Task goal: Write every line of the following listing exactly as it reads.

[Extracted entries — start]

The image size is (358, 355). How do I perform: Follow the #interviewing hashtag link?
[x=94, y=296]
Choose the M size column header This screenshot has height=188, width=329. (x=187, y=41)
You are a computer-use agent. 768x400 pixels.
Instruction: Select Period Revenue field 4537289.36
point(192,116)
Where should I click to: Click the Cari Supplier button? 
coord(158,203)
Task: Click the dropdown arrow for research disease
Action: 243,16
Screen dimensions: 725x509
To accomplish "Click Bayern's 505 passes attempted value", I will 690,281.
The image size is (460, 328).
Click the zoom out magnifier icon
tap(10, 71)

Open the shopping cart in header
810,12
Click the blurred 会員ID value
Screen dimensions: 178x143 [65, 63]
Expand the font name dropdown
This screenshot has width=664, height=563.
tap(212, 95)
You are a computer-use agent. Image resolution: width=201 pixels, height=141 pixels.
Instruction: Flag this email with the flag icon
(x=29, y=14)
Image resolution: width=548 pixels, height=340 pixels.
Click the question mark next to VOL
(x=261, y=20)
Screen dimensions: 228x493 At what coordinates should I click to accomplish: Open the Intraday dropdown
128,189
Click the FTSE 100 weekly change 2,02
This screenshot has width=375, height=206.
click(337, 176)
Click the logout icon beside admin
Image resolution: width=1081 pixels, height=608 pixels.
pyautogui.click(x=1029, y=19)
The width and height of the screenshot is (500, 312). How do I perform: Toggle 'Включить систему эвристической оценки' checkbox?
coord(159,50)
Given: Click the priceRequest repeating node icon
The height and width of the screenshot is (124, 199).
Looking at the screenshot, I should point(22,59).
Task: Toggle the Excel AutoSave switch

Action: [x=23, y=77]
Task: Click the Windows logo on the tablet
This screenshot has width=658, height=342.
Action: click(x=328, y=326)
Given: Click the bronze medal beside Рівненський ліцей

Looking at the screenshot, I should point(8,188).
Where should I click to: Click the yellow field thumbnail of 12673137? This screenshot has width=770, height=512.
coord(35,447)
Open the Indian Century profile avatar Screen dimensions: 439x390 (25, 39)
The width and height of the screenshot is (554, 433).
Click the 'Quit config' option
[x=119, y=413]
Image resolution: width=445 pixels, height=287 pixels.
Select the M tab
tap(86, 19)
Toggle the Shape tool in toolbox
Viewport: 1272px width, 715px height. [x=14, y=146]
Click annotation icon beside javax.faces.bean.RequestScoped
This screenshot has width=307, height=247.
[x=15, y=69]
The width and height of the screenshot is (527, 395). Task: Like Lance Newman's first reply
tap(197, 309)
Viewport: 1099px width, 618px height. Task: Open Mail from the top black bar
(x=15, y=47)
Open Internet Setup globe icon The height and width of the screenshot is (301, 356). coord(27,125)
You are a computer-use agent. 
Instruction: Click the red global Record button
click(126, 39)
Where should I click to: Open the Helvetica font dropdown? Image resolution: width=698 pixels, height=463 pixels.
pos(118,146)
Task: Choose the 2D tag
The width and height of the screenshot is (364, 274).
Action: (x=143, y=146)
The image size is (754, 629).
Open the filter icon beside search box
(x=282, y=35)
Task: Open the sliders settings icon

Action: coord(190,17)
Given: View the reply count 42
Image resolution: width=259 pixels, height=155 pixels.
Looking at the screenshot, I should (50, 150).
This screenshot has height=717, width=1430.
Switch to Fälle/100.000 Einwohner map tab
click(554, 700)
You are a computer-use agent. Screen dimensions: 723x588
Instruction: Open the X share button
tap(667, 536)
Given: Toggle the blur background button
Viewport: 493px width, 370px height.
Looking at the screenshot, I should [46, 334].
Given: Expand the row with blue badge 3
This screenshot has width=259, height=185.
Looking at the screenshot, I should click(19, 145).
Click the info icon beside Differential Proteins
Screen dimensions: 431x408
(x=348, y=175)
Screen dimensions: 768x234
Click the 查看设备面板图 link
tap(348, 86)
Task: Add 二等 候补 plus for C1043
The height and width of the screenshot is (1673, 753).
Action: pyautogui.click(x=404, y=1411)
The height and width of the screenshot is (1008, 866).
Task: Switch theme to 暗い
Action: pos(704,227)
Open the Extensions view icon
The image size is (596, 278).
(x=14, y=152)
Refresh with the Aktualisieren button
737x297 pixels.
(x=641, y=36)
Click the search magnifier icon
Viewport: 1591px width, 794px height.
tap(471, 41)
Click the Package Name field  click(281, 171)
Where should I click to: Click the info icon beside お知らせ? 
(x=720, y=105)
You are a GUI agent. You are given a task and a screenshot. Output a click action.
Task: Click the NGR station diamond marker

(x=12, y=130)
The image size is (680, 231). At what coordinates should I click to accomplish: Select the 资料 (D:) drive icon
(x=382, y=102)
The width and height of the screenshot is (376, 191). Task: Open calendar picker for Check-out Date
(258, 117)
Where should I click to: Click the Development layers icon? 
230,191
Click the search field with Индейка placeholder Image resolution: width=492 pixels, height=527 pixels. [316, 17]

[Extracted entries — finish]

Written response:
The image size is (358, 355). How do I perform: Follow the #interviewing hashtag link?
[x=94, y=296]
Choose the M size column header This screenshot has height=188, width=329. (x=187, y=41)
You are a computer-use agent. 768x400 pixels.
Instruction: Select Period Revenue field 4537289.36
point(192,116)
Where should I click to: Click the Cari Supplier button? 
coord(158,203)
Task: Click the dropdown arrow for research disease
Action: 243,16
Screen dimensions: 725x509
To accomplish "Click Bayern's 505 passes attempted value", I will 690,281.
The image size is (460, 328).
Click the zoom out magnifier icon
tap(10, 71)

Open the shopping cart in header
810,12
Click the blurred 会員ID value
Screen dimensions: 178x143 [65, 63]
Expand the font name dropdown
This screenshot has width=664, height=563.
tap(212, 95)
You are a computer-use agent. Image resolution: width=201 pixels, height=141 pixels.
Instruction: Flag this email with the flag icon
(x=29, y=14)
Image resolution: width=548 pixels, height=340 pixels.
Click the question mark next to VOL
(x=261, y=20)
Screen dimensions: 228x493 At what coordinates should I click to accomplish: Open the Intraday dropdown
128,189
Click the FTSE 100 weekly change 2,02
This screenshot has width=375, height=206.
click(337, 176)
Click the logout icon beside admin
Image resolution: width=1081 pixels, height=608 pixels.
pyautogui.click(x=1029, y=19)
The width and height of the screenshot is (500, 312). How do I perform: Toggle 'Включить систему эвристической оценки' checkbox?
coord(159,50)
Given: Click the priceRequest repeating node icon
The height and width of the screenshot is (124, 199).
Looking at the screenshot, I should point(22,59).
Task: Toggle the Excel AutoSave switch

Action: [x=23, y=77]
Task: Click the Windows logo on the tablet
This screenshot has width=658, height=342.
Action: click(x=328, y=326)
Given: Click the bronze medal beside Рівненський ліцей

Looking at the screenshot, I should point(8,188).
Where should I click to: Click the yellow field thumbnail of 12673137? This screenshot has width=770, height=512.
coord(35,447)
Open the Indian Century profile avatar Screen dimensions: 439x390 (25, 39)
The width and height of the screenshot is (554, 433).
Click the 'Quit config' option
[x=119, y=413]
Image resolution: width=445 pixels, height=287 pixels.
Select the M tab
tap(86, 19)
Toggle the Shape tool in toolbox
Viewport: 1272px width, 715px height. [x=14, y=146]
Click annotation icon beside javax.faces.bean.RequestScoped
This screenshot has width=307, height=247.
[x=15, y=69]
The width and height of the screenshot is (527, 395). Task: Like Lance Newman's first reply
tap(197, 309)
Viewport: 1099px width, 618px height. Task: Open Mail from the top black bar
(x=15, y=47)
Open Internet Setup globe icon The height and width of the screenshot is (301, 356). coord(27,125)
You are a computer-use agent. 
Instruction: Click the red global Record button
click(126, 39)
Where should I click to: Open the Helvetica font dropdown? Image resolution: width=698 pixels, height=463 pixels.
pos(118,146)
Task: Choose the 2D tag
The width and height of the screenshot is (364, 274).
Action: (x=143, y=146)
The image size is (754, 629).
Open the filter icon beside search box
(x=282, y=35)
Task: Open the sliders settings icon

Action: coord(190,17)
Given: View the reply count 42
Image resolution: width=259 pixels, height=155 pixels.
Looking at the screenshot, I should (50, 150).
This screenshot has height=717, width=1430.
Switch to Fälle/100.000 Einwohner map tab
click(554, 700)
You are a computer-use agent. Screen dimensions: 723x588
Instruction: Open the X share button
tap(667, 536)
Given: Toggle the blur background button
Viewport: 493px width, 370px height.
Looking at the screenshot, I should [46, 334].
Given: Expand the row with blue badge 3
This screenshot has width=259, height=185.
Looking at the screenshot, I should click(19, 145).
Click the info icon beside Differential Proteins
Screen dimensions: 431x408
(x=348, y=175)
Screen dimensions: 768x234
Click the 查看设备面板图 link
tap(348, 86)
Task: Add 二等 候补 plus for C1043
The height and width of the screenshot is (1673, 753).
Action: pyautogui.click(x=404, y=1411)
The height and width of the screenshot is (1008, 866).
Task: Switch theme to 暗い
Action: pos(704,227)
Open the Extensions view icon
The image size is (596, 278).
(x=14, y=152)
Refresh with the Aktualisieren button
737x297 pixels.
(x=641, y=36)
Click the search magnifier icon
Viewport: 1591px width, 794px height.
tap(471, 41)
Click the Package Name field  click(281, 171)
Where should I click to: Click the info icon beside お知らせ? 
(x=720, y=105)
You are a GUI agent. You are given a task and a screenshot. Output a click action.
Task: Click the NGR station diamond marker

(x=12, y=130)
The image size is (680, 231). At what coordinates should I click to accomplish: Select the 资料 (D:) drive icon
(x=382, y=102)
The width and height of the screenshot is (376, 191). Task: Open calendar picker for Check-out Date
(258, 117)
Where should I click to: Click the Development layers icon? 
230,191
Click the search field with Индейка placeholder Image resolution: width=492 pixels, height=527 pixels. [316, 17]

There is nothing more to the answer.